§ QUOTED TEXT
The Voice of America's Bethany Relay Station was located in Butler County, Ohio's Union Township about 25 miles (40 km) north of Cincinnati, adjacent to the transmitter site of WLW. Starting in 1944 during World War II it transmitted American radio programming abroad on shortwave frequencies, using 200,000-watt transmitters built by Crosley engineers under the direction of R.J. Rockwell. The site was developed to provide 'fallback' transmission facilities inland and away from the East Coast, where transmitters were located in Massachusetts, on Long Island in New York, and in New Jersey, all close to the ocean, subject to attack from German submarines or other invading forces.

Programming originated from studios in New York until 1954, when VOA headquarters moved to Washington.

The station operated until 1994. The facility took its name from the Liberty Township community of Bethany, which was about two miles north of the facility.

History
In 1943, the United States government bought nearly all of Section 12 of Township 3, Range 2 of the Symmes Purchase, the northeasternmost section of Union Township. From Hazel Beckley, 170 acres (688,000 m²) were purchased; from Philip Condon, 143 acres (579,000 m²); from Lola Gray Coy, 100 acres (405,000 m²); from John Miller, 69 acres (279,000 m²); and from Suzie Steinman, 142 acres (575,000 m²). The site was chosen for its elevation and its shallow bedrock and is today bounded by Tylersville Road on the south, Cox Road to the west, Liberty Way to the north, and Butler-Warren Road.

The transmitters were built by Powel Crosley Jr.'s Crosley Broadcasting Corporation about one mile west of the company's tower for WLW-AM in Mason. The Office of War Information began broadcasting in July 1944 and Adolf Hitler is said to have denounced the "Cincinnati liars". Following the war, with the OWI abolished, the facility was taken over by the State Department in 1945. It became part of the newly created United States Information Agency in 1953. The Crosley Broadcasting Corporation operated the facility for the government until November 1963, when the Voice of America assumed direct control.

At its peak the facility had six transmitters broadcasting with 250 kW and two transmitting with 50 kW.

§ GIVEN INFORMATION
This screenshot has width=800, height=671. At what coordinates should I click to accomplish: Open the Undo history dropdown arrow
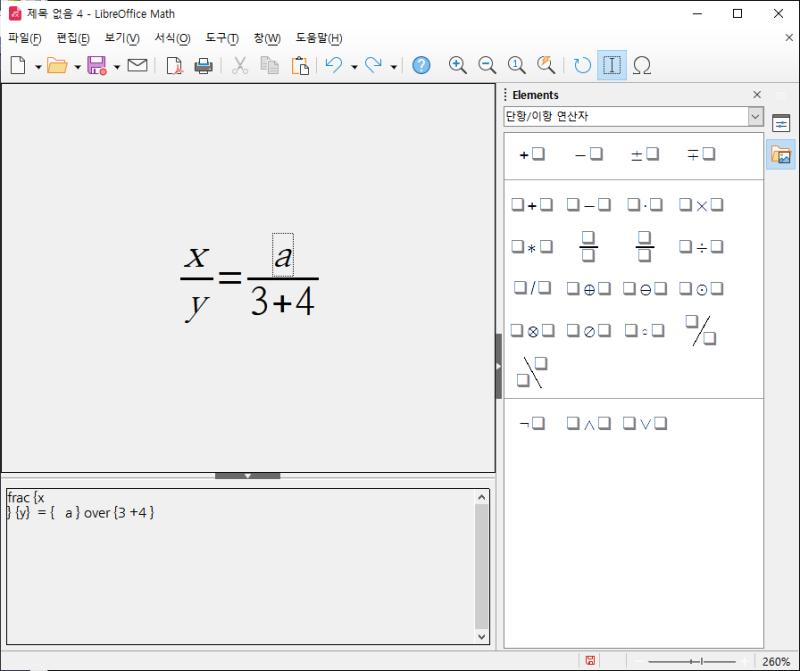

==

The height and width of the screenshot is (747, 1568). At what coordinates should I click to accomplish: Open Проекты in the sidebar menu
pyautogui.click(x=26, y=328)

§ WHAT IS EXPECTED
Continue the text on the Voice of America's Bethany Relay Station, starting after its final sentence.

§ ANSWER FOR THE TASK
The facility was closed on November 14, 1994; because of changing technologies, the transmissions shifted to satellites. The towers were brought down from December 1997 to February 1998.

Post-closure use
Most of the land was turned over to the county and township for use as a park.

Part in the southwest corner was sold to developers who have erected a shopping center called the Voice of America Centre.

The Miami University Voice of America Learning Center opened on the site in January 2009.

National Voice of America Museum of Broadcasting
The 30,000 sq. ft. former Bethany Station building at 8070 Tylersville Road has been transformed into the National Voice of America Museum of Broadcasting, a historical center about the history of The Voice of America, Powel Crosley, Jr. and radio and television.

Using a blueprint developed by Jack Rouse Associates, the facility features displays and interactive experiences that relate the story of the Voice of America and incorporate other related collections from Media Heritage and the Gray History of Wireless Museum in Cincinnati.

Displays include the radio station control room, re-creations of radio and television studios from the 1920s through the present, Old-time radio memorabilia and from the early days of television, and displays about area pioneers in the development of radio technology.

An amateur radio club, West Chester Amateur Radio Association, operates a  ham station using the callsign WC8VOA.

See also
 USCGC Courier (WAGR-410)

References

Further reading
Jim Blount. The 1900s: 100 Years In the History of Butler County, Ohio. Hamilton, Ohio: Past Present Press, 2000.
Virginia I. Shewalter. A History of Union Township, Butler County, Ohio. [West Chester, Ohio?]: The Author, 1979.
 Stern, David & Banks, Michael, CROSLEY: Two Brothers and a Business Empire that Transformed the Nation Cincinnati, Ohio: Clerisy Press, 2006.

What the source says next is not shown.